Problem description:
Beneath this line sits some data. Return only its lines from the one holding "Screen dimensions: 508x323" through the one holding "You are a GUI", inclusive, exactly, with the images removed.

Data extracts:
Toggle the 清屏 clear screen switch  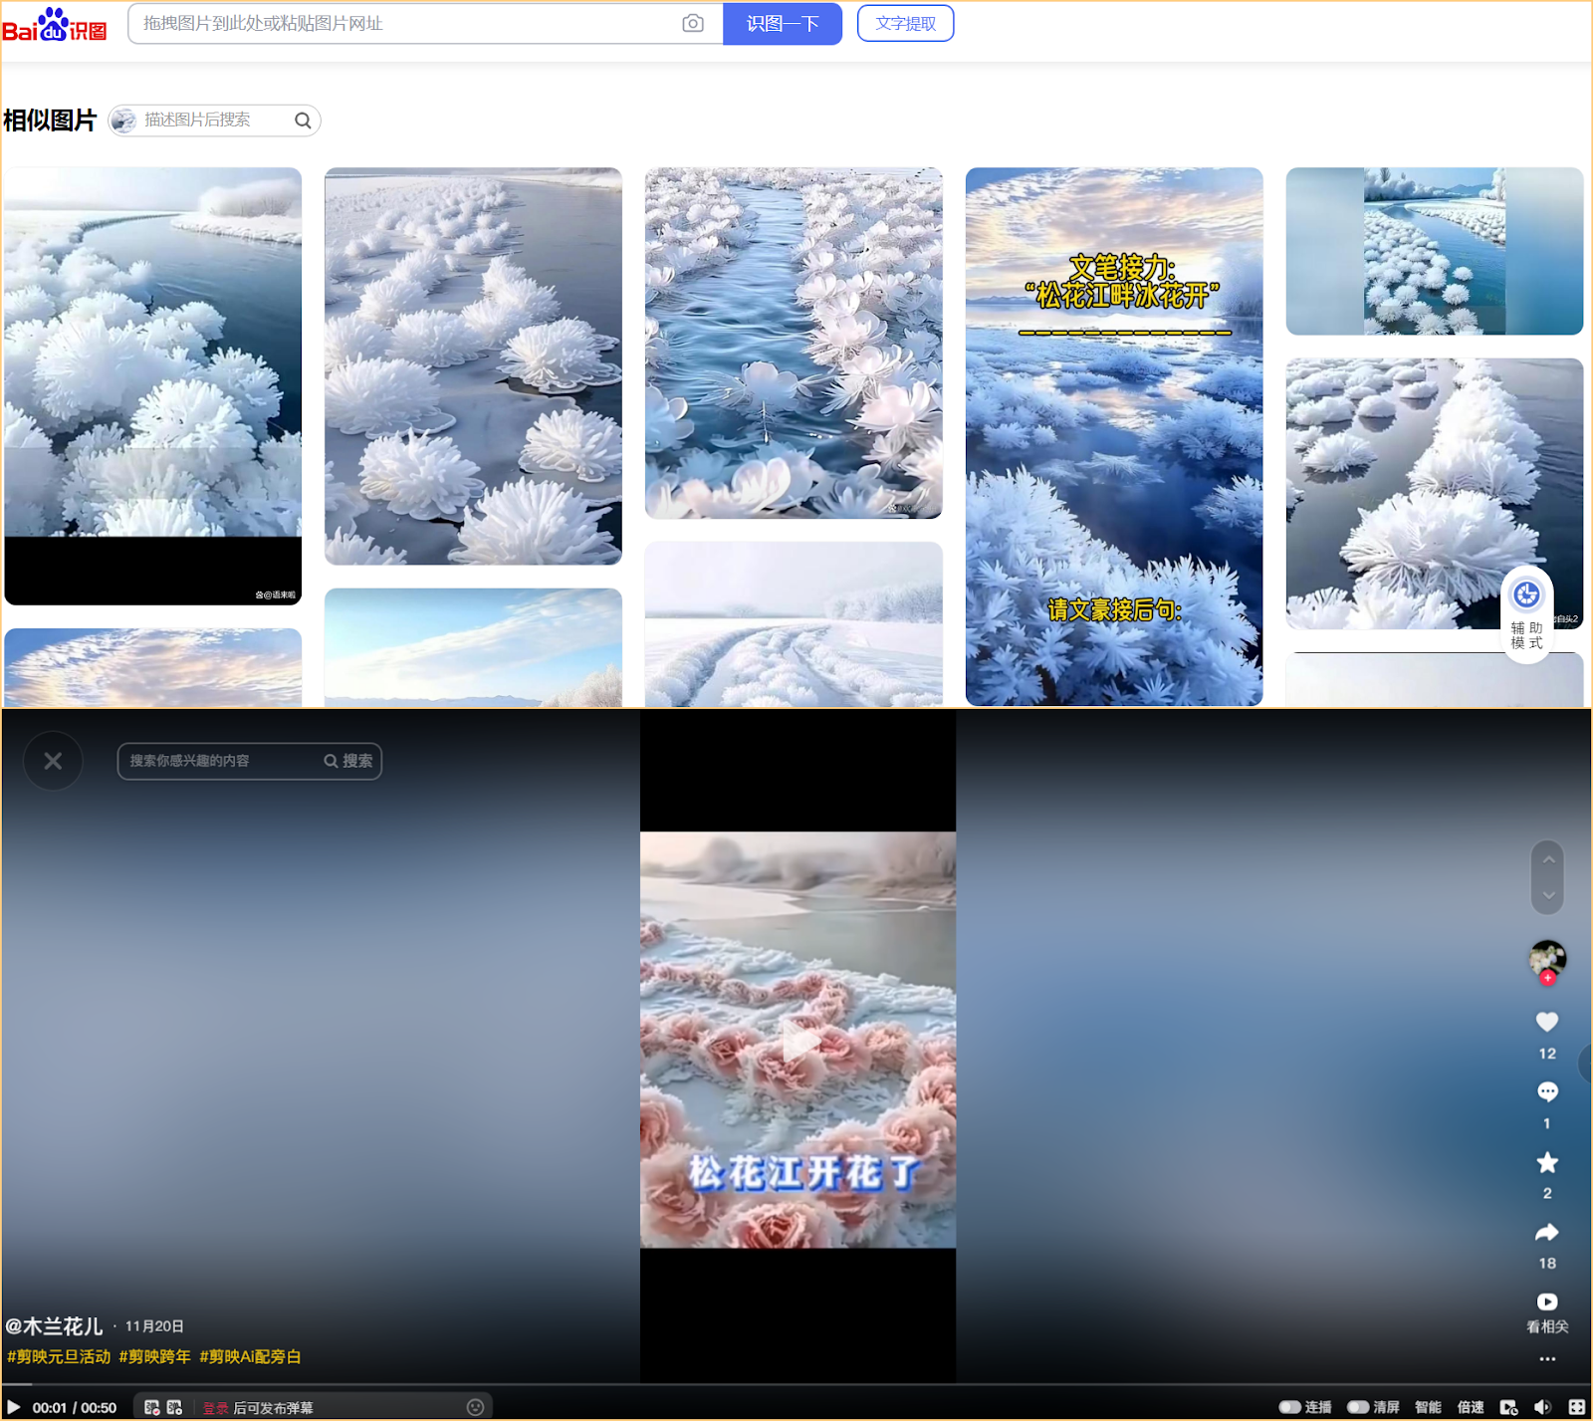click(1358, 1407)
---
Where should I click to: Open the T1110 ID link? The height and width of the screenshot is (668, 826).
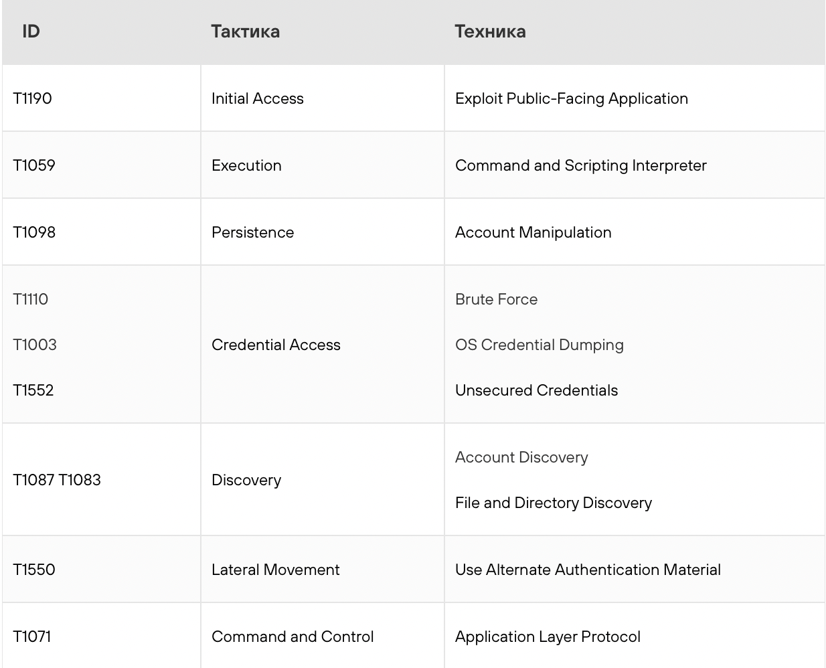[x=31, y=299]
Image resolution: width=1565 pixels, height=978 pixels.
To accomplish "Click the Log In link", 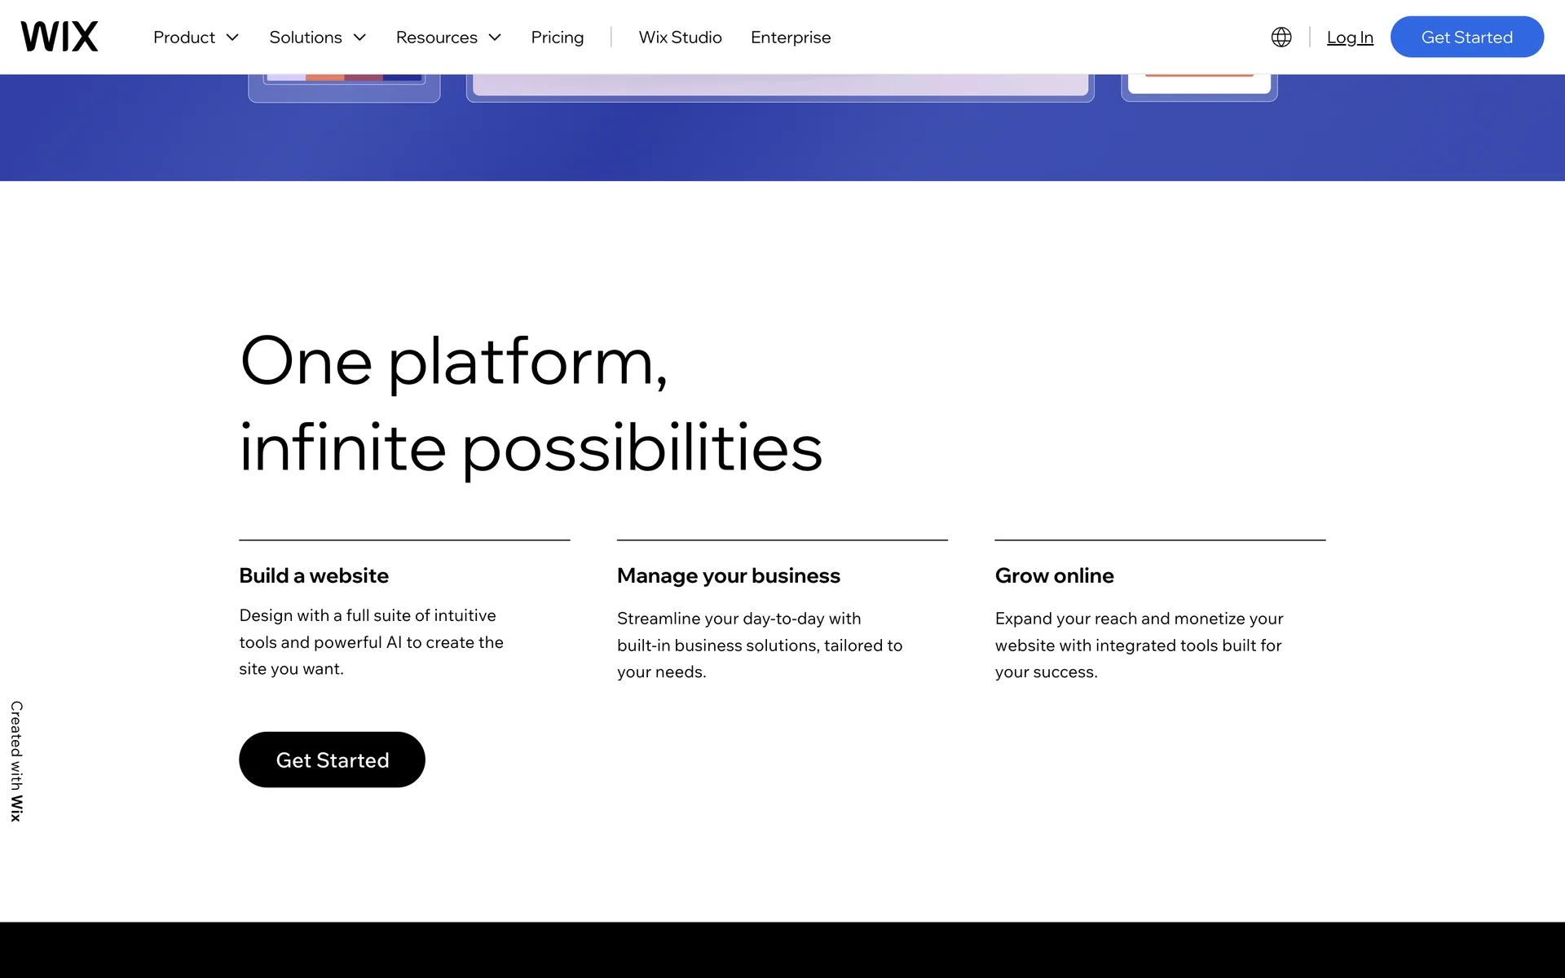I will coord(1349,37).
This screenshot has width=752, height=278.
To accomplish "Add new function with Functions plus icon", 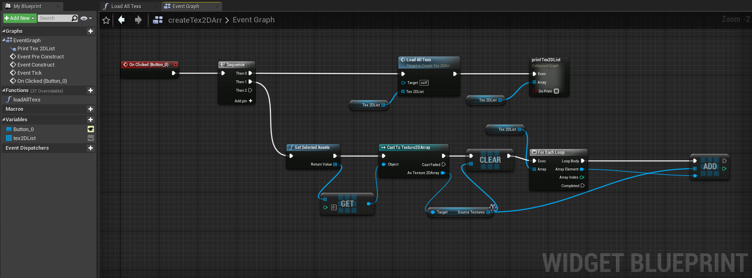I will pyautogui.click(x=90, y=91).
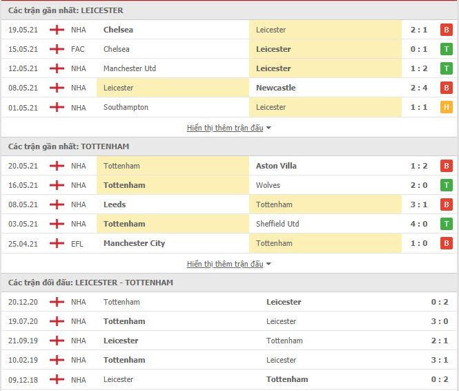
---
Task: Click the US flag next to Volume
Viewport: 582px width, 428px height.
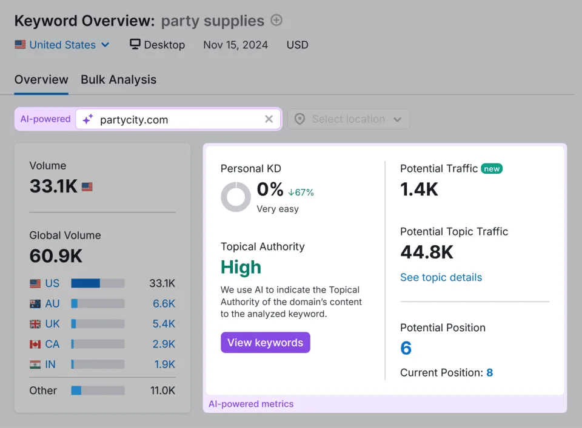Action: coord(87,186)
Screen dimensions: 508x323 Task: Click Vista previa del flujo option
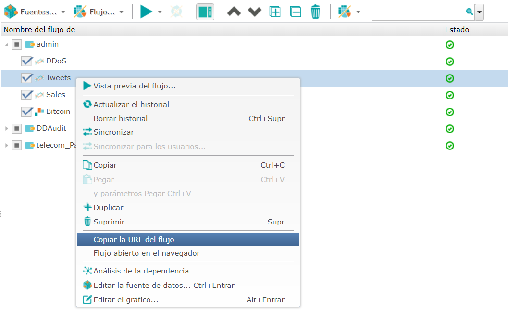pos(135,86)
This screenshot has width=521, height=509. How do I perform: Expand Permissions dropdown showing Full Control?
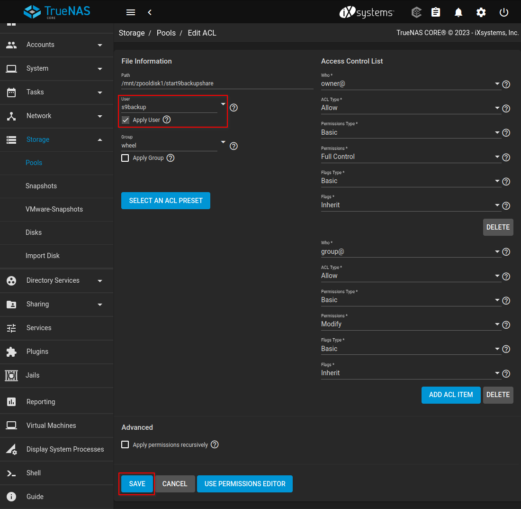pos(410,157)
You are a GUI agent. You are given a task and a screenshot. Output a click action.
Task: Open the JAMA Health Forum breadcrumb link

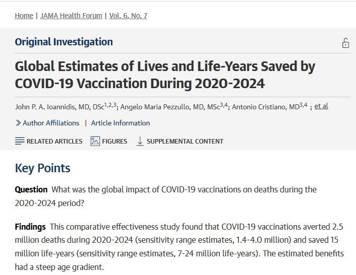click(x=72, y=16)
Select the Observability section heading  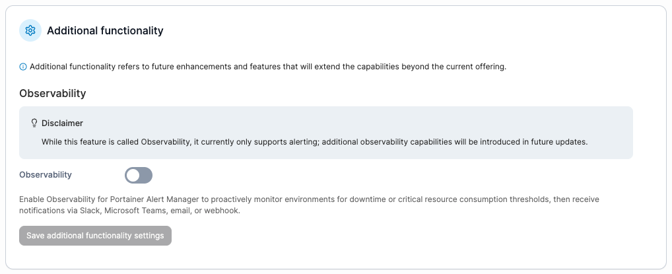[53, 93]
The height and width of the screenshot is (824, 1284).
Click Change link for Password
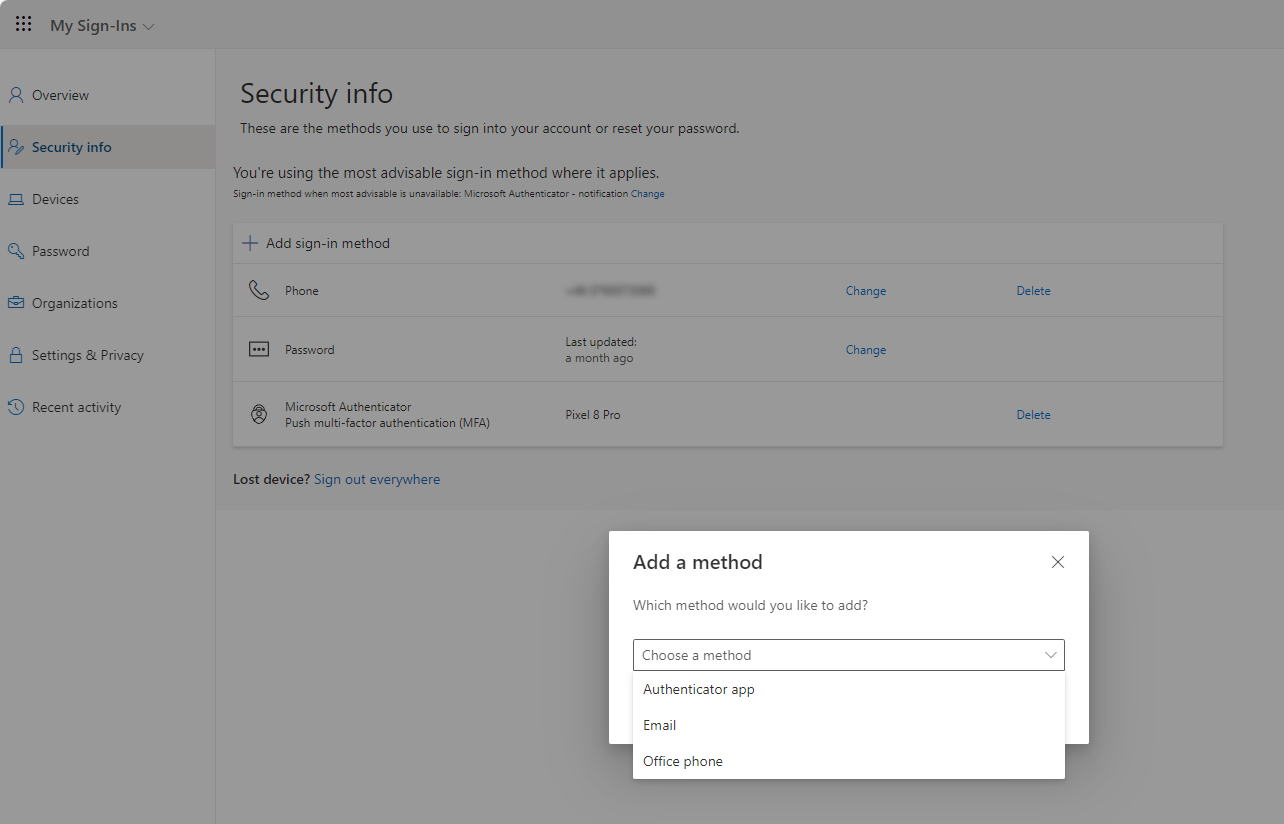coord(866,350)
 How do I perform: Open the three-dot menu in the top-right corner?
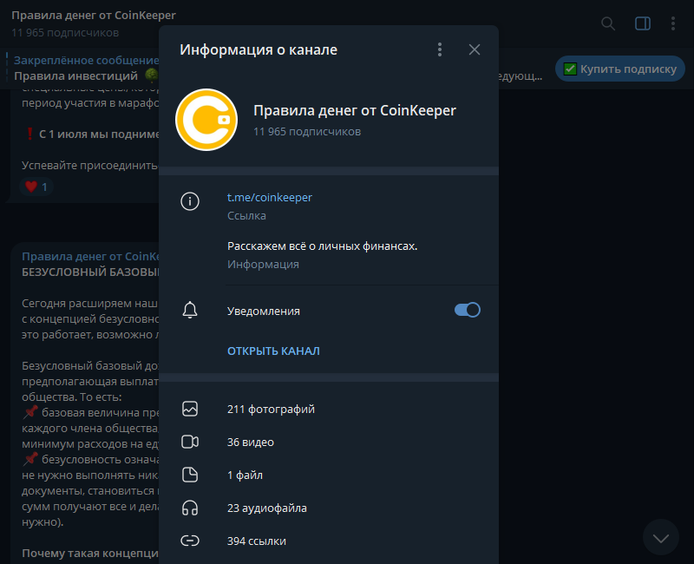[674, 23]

Response for this exercise:
Screen dimensions: 508x323 Task: Click Vista previa del flujo option
pos(135,86)
This screenshot has width=521, height=509. How do I perform: Expand Permissions dropdown showing Full Control?
pos(410,157)
You are a GUI agent. You are given a task and a screenshot. Output a click action.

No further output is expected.